Bir medya analizi #2
Engin Ardıç hazretleri yaşlandıkça iğrençleşen gazeteci sürüsünün önemli temsilcilerinden. Sabah Gazetesi’nin ve haliyle iktidarın önemli kalemlerinden Ardıç gündemi işgal eden Kemal Kılıçdaroğlu-Dengir Mir Mehmet Fırat tartışmasının neticesinden memnun değil sanırım ki, Kılıçdaroğlu hakkında ipe sapa gelmez, yer yer hakaret ve aşağılama dolu yazılamalar peşine düşmüş.
Burada bir parantez açıp, bunun dinci basının son gündemi olduğunu, Kılıçdaroğlu’na canlı yayında verilemeyen dersin, bu tip yayınlarla verilmeye çalışıldığını, geçmişinin didik edildiğini, hatta kamu görevindeyken Kılıçdaroğlu soyadı taşıyan kaç kişinin SSK’da çalışmaya başladığının bile araştırıldığını hatırlatmakta fayda var. Geçtiğimiz günlerde yine benzer kaygılarla iktidarın bir diğer borazanı Zaman Gazetesi’nin Kılıçdaroğlu için “Dersim isyanıyla meşhur Tunceli’den doğan…” (Bkz. Dersim İsyanı) şeklinde ifade kullanıp Tunceli üzerinden Kılıçdaroğlu’na saldırmıştı. Batı Çalışma Grubu’ndan, icraatlerinden ve fişlemelerinden son derece rahatsız olan Zaman Gazetesi’nin Kılıçdaroğlu’na vurmak için BÇG’nin raporlarının referans almasının nasıl bir omurgasızlık olduğunu ne kadar çabalarsak çabalayalım idrak edemiyoruz. [ref.] Zira yok öyle bir ölçü birimi. Zaman’ın durumu herkesin malumudur diyerek omurgasızlıkta son trend Sabah Gazetesi’nden ve Engin Ardıç’tan devam edelim, buyrun…
Engin Ardıç son yazısında Kılıçdaroğlu’nun karizmatik olmadığını ve hatta emekli Ayşe amca’ya benzediğini yazmış. Pek bir komik, pek bir on numara tespit olmuş, tebrik ederiz kendisini ama, keşke yazının içerisine sıkıştırdığı Anadolu Rock esprisinin Cem Yılmaz’dan araklama olduğunu belirtseydi. Emekli Ayşe Amca nasıl bir benzetmedir, yerinde midir değil midir bilmem ama, Engin Ardıç için Yavşak Engin Teyze benzetmesi yapsam ben mesela, hani ulusal mecra da değil burası, etik olmamış der misiniz?
* * *
Hürriyet Gazetesi yazarlarından Ömür Gedik hanımefendi (ki ilk defa duydum ben ismini) bir iftar çadırının yanından geçerken, köpekler için de bu şekilde bir çadır açılsa ne güzel olur, muhtaç insanları doyurmak gibi, sokak köpeklerini doyurmak da bir ibadet sayılır şeklinde özetlediği bir takım düşüncelere dalmış ve bu düşüncesini gazetedeki köşesinden okurlarıyla paylaşmış. Bugün yayın hayatına mecburi iktidar borazanı olarak devam eden Star Gazetesi ise kendisini “Orucunu iftar çadırında açanları köpeğe benzeten Doğan Medya yazarı” olarak takdim etmiş.

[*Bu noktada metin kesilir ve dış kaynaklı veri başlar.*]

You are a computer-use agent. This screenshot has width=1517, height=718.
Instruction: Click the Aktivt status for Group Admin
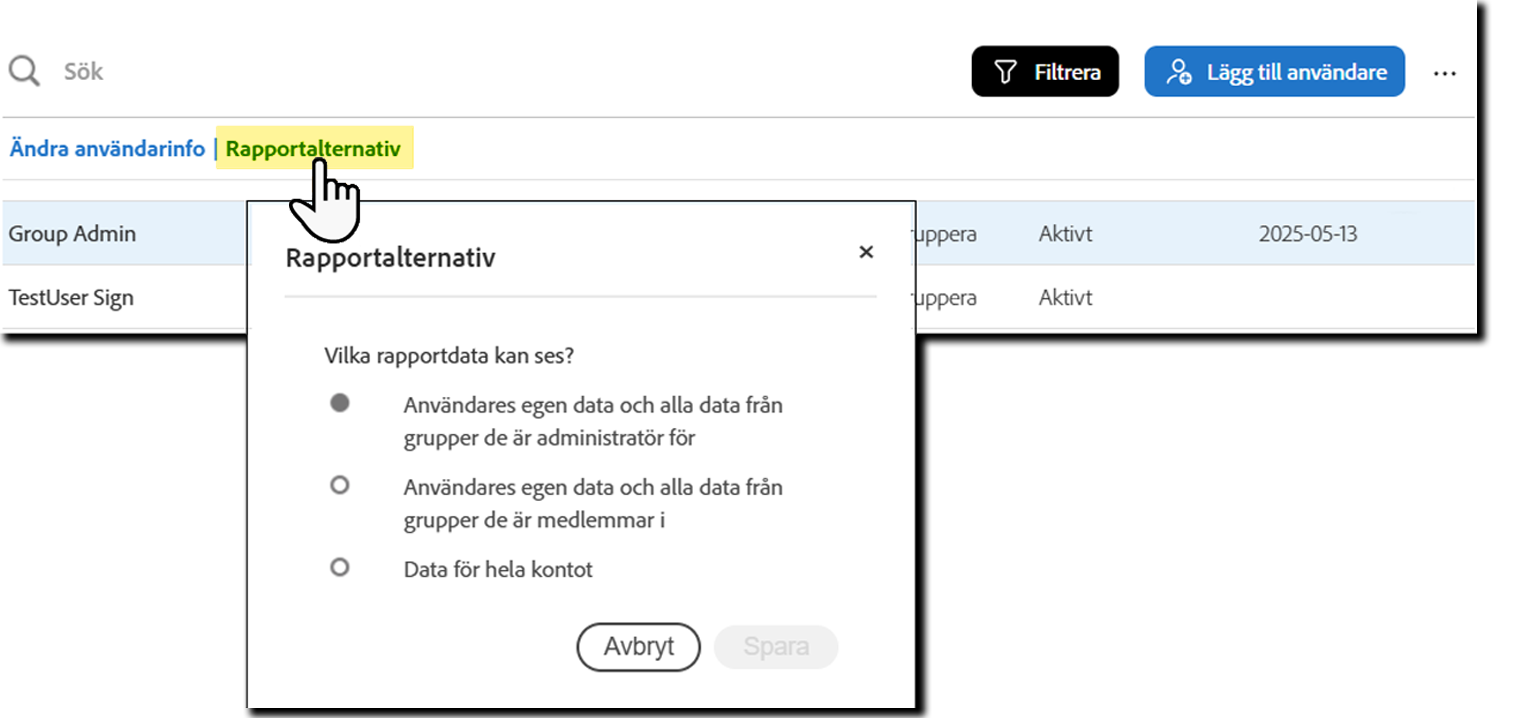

Gerçi bu kısmı vahim değil, Star Gazetesi’nin ne maksatla yayın yapan bir gazete olduğunu biliyoruz elbette. Asıl vahim olan Star Gazetesi’yle birlikte türlü haber sitelerine de aktarılan konunun altında yer alan okuyucu yorumları.
İlkokul-3’e giden bir çocuğun ömrü Türkçe dersi kitabından yazılar, hikayeler okumakla ve bu okuduğu hikayenin ardından “Bilmediğimiz Kelimeler” olsun, “Okuduğumuzu anladık mı” olsun, bir ton can sıkıcı ödev yapmakla geçmekte. Lakin, ya hikayelerde, ya ödevlerde, ya da bu insanlarda bir sıkıntı var. Çözemiyorum.